REQUIRED WORK —
In the entries below, work out how many lines include "computer", and write only that number.

Collected data entries:
⁂

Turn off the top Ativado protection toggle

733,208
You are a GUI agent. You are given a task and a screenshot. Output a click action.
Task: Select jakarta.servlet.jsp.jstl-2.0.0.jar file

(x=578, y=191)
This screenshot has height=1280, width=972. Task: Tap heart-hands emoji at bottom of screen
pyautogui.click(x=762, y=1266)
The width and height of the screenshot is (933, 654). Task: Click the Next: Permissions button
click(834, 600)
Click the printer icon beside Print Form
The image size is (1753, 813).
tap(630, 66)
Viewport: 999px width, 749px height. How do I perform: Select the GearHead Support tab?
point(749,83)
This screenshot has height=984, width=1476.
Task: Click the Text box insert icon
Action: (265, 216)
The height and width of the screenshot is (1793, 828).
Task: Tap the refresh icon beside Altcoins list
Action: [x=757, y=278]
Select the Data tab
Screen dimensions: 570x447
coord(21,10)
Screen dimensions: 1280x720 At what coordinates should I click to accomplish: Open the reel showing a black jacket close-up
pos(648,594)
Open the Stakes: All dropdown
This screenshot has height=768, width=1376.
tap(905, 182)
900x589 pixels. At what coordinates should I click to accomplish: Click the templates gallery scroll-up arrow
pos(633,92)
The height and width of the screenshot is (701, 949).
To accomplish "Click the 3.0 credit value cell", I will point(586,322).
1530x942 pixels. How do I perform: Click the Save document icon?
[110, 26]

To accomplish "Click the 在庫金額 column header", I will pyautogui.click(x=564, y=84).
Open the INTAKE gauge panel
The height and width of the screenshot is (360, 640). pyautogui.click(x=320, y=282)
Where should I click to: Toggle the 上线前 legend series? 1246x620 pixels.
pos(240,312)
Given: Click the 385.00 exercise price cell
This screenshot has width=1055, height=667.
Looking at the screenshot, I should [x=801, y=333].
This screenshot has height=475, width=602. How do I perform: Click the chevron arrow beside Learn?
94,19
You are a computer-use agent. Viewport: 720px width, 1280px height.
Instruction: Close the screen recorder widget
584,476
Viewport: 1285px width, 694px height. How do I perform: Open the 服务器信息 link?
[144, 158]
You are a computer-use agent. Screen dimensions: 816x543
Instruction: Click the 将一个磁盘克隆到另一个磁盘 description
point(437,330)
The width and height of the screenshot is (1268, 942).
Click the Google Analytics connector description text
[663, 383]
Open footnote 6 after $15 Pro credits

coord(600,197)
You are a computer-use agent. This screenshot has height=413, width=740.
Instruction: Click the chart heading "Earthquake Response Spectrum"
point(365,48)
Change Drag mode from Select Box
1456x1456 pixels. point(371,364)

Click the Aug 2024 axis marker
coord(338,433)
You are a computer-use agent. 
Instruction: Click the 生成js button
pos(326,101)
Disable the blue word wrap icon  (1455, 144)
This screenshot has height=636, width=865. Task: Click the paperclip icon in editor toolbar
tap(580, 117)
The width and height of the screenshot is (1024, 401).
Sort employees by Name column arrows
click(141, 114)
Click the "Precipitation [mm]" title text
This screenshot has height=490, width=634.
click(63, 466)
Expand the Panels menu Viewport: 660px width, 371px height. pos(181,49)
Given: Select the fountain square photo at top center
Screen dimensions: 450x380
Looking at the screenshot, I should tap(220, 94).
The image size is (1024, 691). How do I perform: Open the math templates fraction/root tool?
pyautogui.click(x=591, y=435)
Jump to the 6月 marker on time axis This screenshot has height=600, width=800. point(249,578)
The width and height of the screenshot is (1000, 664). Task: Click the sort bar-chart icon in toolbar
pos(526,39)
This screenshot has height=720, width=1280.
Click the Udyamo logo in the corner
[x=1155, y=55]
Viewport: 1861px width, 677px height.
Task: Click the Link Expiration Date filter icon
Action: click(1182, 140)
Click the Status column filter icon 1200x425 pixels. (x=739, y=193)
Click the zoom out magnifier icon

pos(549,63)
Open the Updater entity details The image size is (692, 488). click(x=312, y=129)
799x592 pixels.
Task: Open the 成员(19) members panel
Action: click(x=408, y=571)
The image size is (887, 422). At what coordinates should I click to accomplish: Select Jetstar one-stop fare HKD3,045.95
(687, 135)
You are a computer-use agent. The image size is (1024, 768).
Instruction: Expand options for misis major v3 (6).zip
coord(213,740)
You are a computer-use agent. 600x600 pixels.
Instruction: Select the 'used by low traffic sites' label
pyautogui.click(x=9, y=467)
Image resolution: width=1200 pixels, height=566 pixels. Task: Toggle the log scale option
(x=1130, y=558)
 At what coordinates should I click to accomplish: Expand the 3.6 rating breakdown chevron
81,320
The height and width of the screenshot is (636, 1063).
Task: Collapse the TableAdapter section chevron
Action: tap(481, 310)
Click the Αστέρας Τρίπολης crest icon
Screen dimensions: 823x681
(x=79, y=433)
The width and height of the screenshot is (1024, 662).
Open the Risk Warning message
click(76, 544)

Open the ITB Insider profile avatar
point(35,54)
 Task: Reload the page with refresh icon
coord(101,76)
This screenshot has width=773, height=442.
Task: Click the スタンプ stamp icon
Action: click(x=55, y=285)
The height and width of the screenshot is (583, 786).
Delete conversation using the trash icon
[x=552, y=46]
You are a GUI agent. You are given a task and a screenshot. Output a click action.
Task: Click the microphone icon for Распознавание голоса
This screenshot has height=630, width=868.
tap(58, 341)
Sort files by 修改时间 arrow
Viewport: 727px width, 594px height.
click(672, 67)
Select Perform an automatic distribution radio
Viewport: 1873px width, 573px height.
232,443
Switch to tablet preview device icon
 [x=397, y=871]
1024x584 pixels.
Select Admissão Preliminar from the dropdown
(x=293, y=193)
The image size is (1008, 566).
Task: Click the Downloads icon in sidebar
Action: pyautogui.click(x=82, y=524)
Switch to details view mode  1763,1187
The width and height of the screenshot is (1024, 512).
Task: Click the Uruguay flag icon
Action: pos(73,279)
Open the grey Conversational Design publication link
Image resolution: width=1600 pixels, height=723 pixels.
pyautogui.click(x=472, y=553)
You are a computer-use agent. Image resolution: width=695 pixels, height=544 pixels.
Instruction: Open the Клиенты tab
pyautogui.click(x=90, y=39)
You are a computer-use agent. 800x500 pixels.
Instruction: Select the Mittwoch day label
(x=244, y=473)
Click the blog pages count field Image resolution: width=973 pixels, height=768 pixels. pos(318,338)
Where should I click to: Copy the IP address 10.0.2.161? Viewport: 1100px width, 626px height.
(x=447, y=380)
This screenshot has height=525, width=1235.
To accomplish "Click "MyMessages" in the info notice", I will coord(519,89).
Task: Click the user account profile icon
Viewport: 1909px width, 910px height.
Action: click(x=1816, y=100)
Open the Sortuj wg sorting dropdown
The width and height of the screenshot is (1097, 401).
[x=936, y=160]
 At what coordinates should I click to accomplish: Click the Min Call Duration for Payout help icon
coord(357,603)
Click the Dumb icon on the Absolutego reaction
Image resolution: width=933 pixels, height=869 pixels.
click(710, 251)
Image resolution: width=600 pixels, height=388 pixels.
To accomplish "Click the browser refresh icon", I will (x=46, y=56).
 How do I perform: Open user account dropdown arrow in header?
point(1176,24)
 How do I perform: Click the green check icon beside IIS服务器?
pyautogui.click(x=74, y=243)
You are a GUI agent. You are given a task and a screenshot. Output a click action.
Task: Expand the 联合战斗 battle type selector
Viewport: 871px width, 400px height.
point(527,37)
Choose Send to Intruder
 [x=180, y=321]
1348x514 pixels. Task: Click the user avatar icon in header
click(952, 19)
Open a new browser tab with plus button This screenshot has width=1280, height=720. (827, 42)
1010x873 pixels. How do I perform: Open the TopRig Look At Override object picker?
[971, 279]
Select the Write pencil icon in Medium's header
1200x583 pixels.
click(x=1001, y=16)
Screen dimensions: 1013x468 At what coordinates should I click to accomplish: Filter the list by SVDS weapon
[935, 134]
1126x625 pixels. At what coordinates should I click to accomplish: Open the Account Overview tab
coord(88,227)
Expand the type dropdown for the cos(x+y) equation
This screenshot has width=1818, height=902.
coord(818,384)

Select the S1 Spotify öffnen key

⁂

THE COMPLETED TASK —
8